Last week the
New York Times' Thursday Styles section
profiled bookstore owner Sarah McNally, who owns "the determinedly WiFi-free McNally Jackson Books on Prince Street in Nolita." It was a really enjoyable read, and here are a few reasons why:
The Espresso Book Machine
Had you ever heard of
this? I hadn't, but it's amazing. It's a machine that prints any book on demand, and McNally Jackson Books has the only one in New York City (there are only 80 worldwide.) It has seven million titles available on it, and it prints each book in a matter of minutes.
The machine can cost more than $100,000, a huge investment for an independent bookstore, but it makes sense when the NYT describes it as "Ms. McNally's grand gambit against the e-book pestilence." I also loved this description:
Ms. McNally gazed tenderly at the behemoth as it printed 'Veiled Women,' by Marmaduke Pickinthall (1913) for a customer. "Look," she cooed, as mechanical thingamabobs measured and bound the new book. "It's still warm, like cookies fresh out of the oven."
She's kooky in a good way
And the profile is full of little tidbits as evidence. To wit:
She sipped tea, coughing, her thin body shaking. Bad cold? "Technically, I had tuberculosis," she said with a shrug.

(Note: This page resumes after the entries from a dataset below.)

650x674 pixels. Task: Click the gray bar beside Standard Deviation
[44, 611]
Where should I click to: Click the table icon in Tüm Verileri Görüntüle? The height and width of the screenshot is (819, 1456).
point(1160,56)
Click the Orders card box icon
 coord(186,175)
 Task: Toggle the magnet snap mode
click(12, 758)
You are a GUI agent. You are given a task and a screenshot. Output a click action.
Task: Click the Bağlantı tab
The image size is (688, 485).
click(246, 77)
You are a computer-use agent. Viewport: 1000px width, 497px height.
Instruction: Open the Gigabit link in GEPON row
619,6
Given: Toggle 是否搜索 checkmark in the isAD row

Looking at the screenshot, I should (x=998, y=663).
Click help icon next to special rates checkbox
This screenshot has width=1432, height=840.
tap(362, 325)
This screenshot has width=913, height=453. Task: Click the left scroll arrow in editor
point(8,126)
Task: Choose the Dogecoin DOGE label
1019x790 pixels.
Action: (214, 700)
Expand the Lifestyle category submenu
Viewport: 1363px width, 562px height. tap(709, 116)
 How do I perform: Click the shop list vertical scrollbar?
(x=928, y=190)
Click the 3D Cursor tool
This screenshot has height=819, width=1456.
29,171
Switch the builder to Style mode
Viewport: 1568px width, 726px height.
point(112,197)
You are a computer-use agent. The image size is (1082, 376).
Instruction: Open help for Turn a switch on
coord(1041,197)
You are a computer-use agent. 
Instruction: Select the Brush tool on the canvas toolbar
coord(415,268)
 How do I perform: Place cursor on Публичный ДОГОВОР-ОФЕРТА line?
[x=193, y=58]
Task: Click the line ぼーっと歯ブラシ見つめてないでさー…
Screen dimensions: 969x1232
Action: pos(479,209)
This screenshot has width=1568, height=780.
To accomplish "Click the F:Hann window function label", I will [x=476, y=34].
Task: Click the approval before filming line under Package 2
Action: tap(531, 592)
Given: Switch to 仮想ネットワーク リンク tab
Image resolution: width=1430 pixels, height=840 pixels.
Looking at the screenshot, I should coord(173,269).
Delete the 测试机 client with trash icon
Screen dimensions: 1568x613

The psychology of book buying
I always think of aspirational shopping as purchasing a fancy pair of shoes that don't fit into your lifestyle, a pair of jeans that are too snug, or a luxury car you can't quite afford. But buying books can be similar in that it represents the kind of person you hope to be, knowledge you hope to have in the future. I never thought of it that way until I read this:
"I believe that within every great reader there are multitudes of people," she said... Book buying is aspirational, she added. "They are deeply hopeful purchases."